#Review
Film: Piece By Piece, 2024
Tags: Autobiographie über Pharrell, Musiker, Lego Movie, Synästhesie, Brechen der vierten Wand, Riesiger Goldfisch, Überwiegend Schwarzer Cast
Der Film hat Spaß gemacht – viele fantastische und absurde (auf gute Art) Ideen. Ich mochte die Visualisierung von Synästhesie mit Legoteilen.
Der Film gab mir einen kurzen Einblick in das Leben eines weit gefächerten HipHop-Musikers (der auch am Soundtrack der Minions-Filme gearbeitet hat) und bin inspiriert, nun mehr über ihn lesen.

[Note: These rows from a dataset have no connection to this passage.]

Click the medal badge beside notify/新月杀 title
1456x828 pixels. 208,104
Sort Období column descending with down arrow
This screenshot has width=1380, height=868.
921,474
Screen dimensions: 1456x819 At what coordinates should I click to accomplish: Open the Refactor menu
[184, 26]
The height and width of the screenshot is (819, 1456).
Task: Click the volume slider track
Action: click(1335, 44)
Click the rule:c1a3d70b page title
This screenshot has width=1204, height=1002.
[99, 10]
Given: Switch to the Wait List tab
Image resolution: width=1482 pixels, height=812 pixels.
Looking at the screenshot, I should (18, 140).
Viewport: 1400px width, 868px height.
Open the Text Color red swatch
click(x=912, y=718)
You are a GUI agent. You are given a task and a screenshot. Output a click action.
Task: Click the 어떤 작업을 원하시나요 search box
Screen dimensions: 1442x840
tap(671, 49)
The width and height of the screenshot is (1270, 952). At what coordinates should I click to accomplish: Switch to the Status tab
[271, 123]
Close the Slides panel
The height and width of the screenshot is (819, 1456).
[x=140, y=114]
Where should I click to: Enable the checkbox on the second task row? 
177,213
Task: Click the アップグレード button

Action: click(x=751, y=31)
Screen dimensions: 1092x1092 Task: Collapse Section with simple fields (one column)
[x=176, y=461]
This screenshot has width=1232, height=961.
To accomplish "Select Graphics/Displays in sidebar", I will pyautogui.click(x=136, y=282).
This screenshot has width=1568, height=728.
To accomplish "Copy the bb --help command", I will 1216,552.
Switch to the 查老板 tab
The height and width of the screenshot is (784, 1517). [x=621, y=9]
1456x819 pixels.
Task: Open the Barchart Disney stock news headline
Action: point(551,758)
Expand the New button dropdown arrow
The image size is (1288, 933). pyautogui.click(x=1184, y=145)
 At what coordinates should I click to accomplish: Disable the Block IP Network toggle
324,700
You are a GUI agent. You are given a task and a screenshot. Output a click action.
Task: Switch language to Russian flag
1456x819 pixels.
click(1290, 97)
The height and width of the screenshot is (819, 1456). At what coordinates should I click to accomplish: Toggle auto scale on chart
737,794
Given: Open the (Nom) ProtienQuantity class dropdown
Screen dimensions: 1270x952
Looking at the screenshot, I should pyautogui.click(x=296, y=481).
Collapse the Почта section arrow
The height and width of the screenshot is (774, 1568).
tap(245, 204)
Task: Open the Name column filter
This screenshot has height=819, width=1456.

Der Film hat keinen geradlinigen Plot mit typischem Drama, wie viele Filme heutzutage. Das fand ich realistisch, da Leben nunmal nicht gradlinig mit einem großen Drama in der Mitte sind. Aber es könnte dadurch für Leute langweilig sein, die mehr Spannung brauchen.
Auch ein paar philosophische Fragen zu Gesellschaftsthemen kamen auf, zusammen mit guten Metaphern. Und der Film ließ auch Black Movements nicht unangesprochen.
Visuals:
Der Film wirkte auf mich noch Lego-artiger als Lego-Filme, die ich bisher gesehen habe. Vielleicht kommt es, weil die Framerate und so näher an Stop Motion war, und auch die Hintergründe nicht ambientisch unscharf sondern ausgebaut. Außerdem waren ein paar wirklich gute Ideen umgesetzt worden, wie zum Beispiel eine Lego Figur so aussehen kann, als hätte sie die Arme vor der Brust gekreuzt oder würde die Beine anziehen oder andere Haltungen.